Kyu Won is literally pissing mad at him, furious at his self-absorption. She tells Shin that his music does not move her because he doesn’t play with any heart. She wants to toss the money back at him but he grabs her hand and they are shooting sparks of antagonism at each other. Shin asks Kyu Won if she wants to know why so many people love a horrible bastard like she claims he is?

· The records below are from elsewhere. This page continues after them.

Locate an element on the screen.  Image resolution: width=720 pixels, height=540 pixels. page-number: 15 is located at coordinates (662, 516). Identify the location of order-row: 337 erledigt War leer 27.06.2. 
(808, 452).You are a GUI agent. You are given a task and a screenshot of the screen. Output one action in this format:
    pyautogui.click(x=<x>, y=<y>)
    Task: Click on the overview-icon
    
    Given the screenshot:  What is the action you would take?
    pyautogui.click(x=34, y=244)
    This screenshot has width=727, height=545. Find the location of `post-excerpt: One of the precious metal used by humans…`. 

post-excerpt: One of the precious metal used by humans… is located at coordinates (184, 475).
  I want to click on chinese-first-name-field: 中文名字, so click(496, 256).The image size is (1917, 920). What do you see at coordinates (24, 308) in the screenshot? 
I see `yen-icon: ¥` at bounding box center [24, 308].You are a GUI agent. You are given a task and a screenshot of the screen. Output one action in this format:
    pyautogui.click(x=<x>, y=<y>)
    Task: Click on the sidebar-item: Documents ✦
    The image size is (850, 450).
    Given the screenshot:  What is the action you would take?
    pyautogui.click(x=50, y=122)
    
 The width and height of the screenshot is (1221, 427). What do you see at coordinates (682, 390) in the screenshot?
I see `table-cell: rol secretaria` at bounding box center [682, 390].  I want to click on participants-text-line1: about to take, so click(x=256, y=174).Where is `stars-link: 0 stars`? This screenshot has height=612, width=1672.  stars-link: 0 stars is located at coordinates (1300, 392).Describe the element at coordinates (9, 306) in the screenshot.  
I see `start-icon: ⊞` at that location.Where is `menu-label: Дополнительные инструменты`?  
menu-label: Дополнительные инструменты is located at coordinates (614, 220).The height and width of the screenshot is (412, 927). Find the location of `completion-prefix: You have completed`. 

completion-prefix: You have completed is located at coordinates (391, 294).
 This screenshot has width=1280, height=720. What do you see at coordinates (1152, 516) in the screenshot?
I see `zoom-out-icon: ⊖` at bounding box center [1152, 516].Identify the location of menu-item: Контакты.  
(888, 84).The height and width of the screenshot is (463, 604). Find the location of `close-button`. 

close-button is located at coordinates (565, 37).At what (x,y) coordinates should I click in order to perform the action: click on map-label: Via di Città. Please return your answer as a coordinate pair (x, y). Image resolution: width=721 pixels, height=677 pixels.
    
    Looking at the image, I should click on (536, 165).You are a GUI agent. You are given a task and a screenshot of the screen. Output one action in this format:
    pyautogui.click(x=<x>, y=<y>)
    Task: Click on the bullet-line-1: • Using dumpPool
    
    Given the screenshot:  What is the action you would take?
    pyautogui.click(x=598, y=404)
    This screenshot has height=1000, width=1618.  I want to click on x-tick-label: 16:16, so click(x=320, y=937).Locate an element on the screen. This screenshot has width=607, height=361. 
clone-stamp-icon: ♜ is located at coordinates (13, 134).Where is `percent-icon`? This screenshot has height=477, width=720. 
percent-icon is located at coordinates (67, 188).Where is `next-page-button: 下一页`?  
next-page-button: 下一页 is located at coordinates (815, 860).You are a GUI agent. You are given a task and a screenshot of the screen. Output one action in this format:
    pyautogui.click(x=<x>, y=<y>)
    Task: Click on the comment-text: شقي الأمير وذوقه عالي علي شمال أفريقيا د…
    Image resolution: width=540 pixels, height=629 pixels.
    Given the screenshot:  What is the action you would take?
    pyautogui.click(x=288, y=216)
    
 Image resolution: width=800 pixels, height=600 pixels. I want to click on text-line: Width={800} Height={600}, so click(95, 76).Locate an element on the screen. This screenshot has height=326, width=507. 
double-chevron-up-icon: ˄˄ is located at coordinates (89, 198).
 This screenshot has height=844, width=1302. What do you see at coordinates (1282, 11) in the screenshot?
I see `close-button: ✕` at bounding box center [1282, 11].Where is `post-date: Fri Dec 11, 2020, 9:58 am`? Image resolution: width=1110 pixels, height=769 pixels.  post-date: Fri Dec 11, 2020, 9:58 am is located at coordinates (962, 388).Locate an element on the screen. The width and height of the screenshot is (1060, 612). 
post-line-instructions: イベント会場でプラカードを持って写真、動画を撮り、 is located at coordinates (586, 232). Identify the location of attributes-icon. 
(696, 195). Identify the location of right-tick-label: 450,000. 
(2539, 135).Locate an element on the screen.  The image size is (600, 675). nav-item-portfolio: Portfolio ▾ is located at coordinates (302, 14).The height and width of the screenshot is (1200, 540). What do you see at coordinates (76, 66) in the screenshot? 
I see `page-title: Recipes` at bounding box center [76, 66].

To be fair, this final confrontation scene between Shin and Kyu Won was very riveting, and is the only reason I’m giving this drama another episode to decide if I am willing to put up with PD Pyo’s brain hurty directing. For now, this is simply my first impression of episode 1 of Heartstrings. The drama premiered at the bottom of the Wed-Thurs lineup at 7.6%. My prediction did come true, as City Hunter jumped up to 18% in ratings, and even Romance Town broke 11% for the first time. Youth dramas are genuinely a hard sell right now. Hopefully this drama will find an audience, because my own misgivings notwithstanding, I still want it to do well because I think the story has heart. When the camera does calm down, once in a blue moon, this drama is so lovely to look at.
If you don’t see another post from me about Heartstrings, it’s likely I’ve decided not to write about it even if I may still want to watch. I haven’t the heart to recap a drama I don’t love for one reason or another.